From dea729636c8737a5651755a54cd9bad55af6a414 Mon Sep 17 00:00:00 2001
From: scosman <scosman@users.noreply.github.com>
Date: Wed, 3 Dec 2025 13:34:00 -0500
Subject: [PATCH 1/3] New timing logger, for use with the timing viz tool

---
 app/desktop/dev_server.py                     |   2 +-
 .../adapters/model_adapters/base_adapter.py   |  12 ++
 .../model_adapters/litellm_adapter.py         |   7 +-
 libs/core/kiln_ai/utils/test_timing_logger.py | 124 ++++++++++++++++++
 libs/core/kiln_ai/utils/timing_logger.py      |  69 ++++++++++
 5 files changed, 212 insertions(+), 2 deletions(-)
 create mode 100644 libs/core/kiln_ai/utils/test_timing_logger.py
 create mode 100644 libs/core/kiln_ai/utils/timing_logger.py

diff --git a/app/desktop/dev_server.py b/app/desktop/dev_server.py
index 88dc5047b..5763e8a81 100644
--- a/app/desktop/dev_server.py
+++ b/app/desktop/dev_server.py
@@ -15,7 +15,7 @@
 dev_app = make_app()
 
 os.environ["DEBUG_EVENT_LOOP"] = "true"
-
+os.environ["KILN_SHOW_TIMING"] = "true"
 
 if __name__ == "__main__":
     setup_resource_limits()
diff --git a/libs/core/kiln_ai/adapters/model_adapters/base_adapter.py b/libs/core/kiln_ai/adapters/model_adapters/base_adapter.py
index cce9b4a60..10949fdbb 100644
--- a/libs/core/kiln_ai/adapters/model_adapters/base_adapter.py
+++ b/libs/core/kiln_ai/adapters/model_adapters/base_adapter.py
@@ -30,6 +30,7 @@
 from kiln_ai.tools.tool_registry import tool_from_id
 from kiln_ai.utils.config import Config
 from kiln_ai.utils.open_ai_types import ChatCompletionMessageParam
+from kiln_ai.utils.timing_logger import time_operation
 
 
 @dataclass
@@ -99,6 +100,17 @@ async def invoke_returning_run_output(
         input: InputType,
         input_source: DataSource | None = None,
     ) -> Tuple[TaskRun, RunOutput]:
+        with time_operation("invoke_task", self.task.name):
+            return await self.invoke_returning_run_output_core(input, input_source)
+
+    async def invoke_returning_run_output_core(
+        self,
+        input: InputType,
+        input_source: DataSource | None = None,
+    ) -> Tuple[TaskRun, RunOutput]:
+        """
+        Core implementation of invoke_returning_run_output.

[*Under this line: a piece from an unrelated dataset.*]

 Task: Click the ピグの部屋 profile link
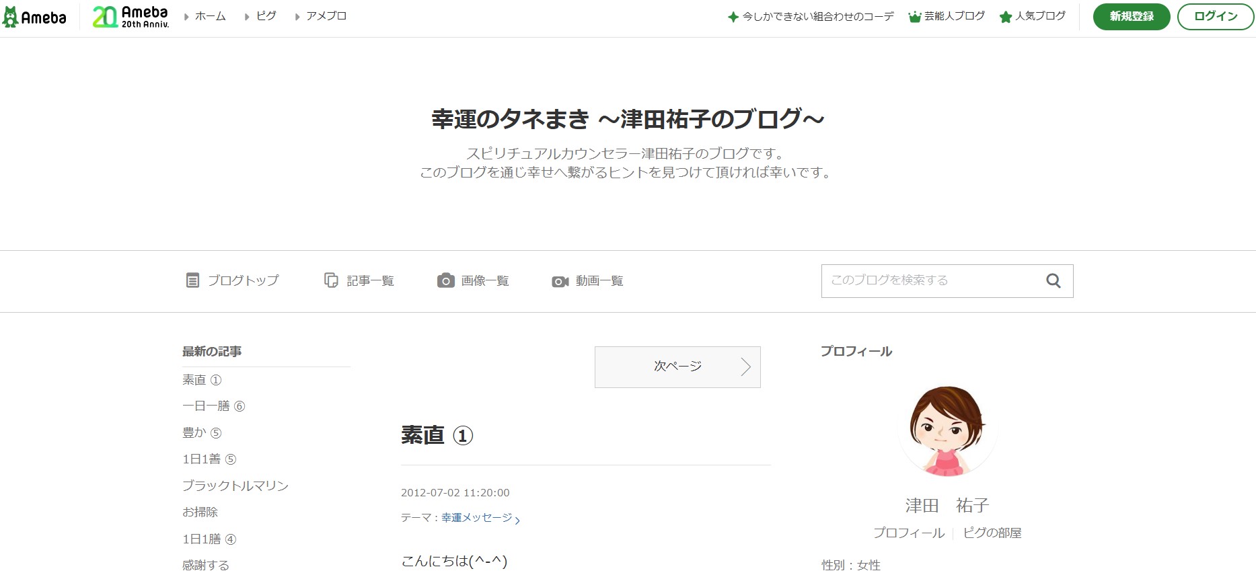click(992, 533)
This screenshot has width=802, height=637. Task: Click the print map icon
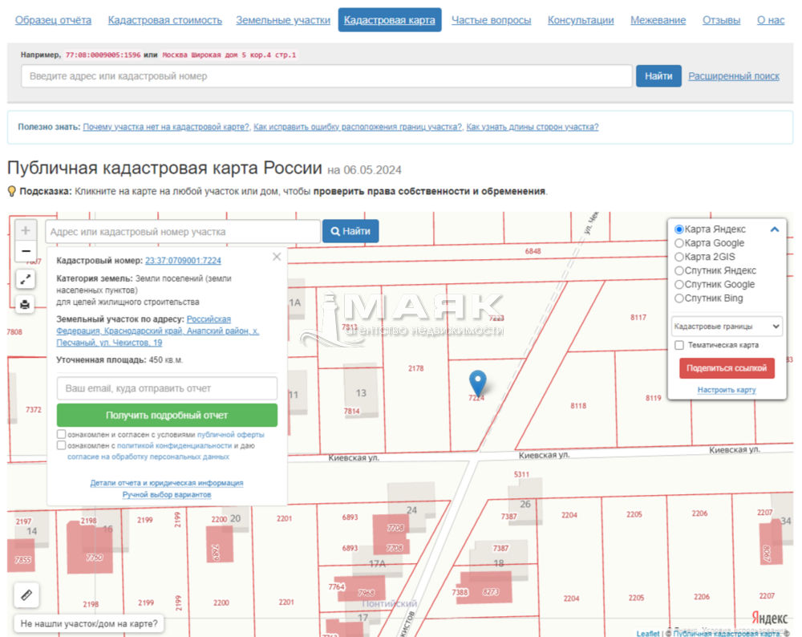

Wrapped by time_operation to log the time it takes.
+        """
         # validate input, allowing arrays
         if self.input_schema is not None:
             validate_schema_with_value_error(
diff --git a/libs/core/kiln_ai/adapters/model_adapters/litellm_adapter.py b/libs/core/kiln_ai/adapters/model_adapters/litellm_adapter.py
index 33828ac18..9ef617976 100644
--- a/libs/core/kiln_ai/adapters/model_adapters/litellm_adapter.py
+++ b/libs/core/kiln_ai/adapters/model_adapters/litellm_adapter.py
@@ -46,6 +46,7 @@
     ChatCompletionMessageParam,
     ChatCompletionToolMessageParamWrapper,
 )
+from kiln_ai.utils.timing_logger import time_operation
 
 MAX_CALLS_PER_TURN = 10
 MAX_TOOL_CALLS_PER_TURN = 30
@@ -641,7 +642,11 @@ async def process_tool_calls(
             async def run_tool_and_format(
                 t=tool, c=context, args=parsed_args, tc_id=tool_call.id
             ):
-                result = await t.run(c, **args)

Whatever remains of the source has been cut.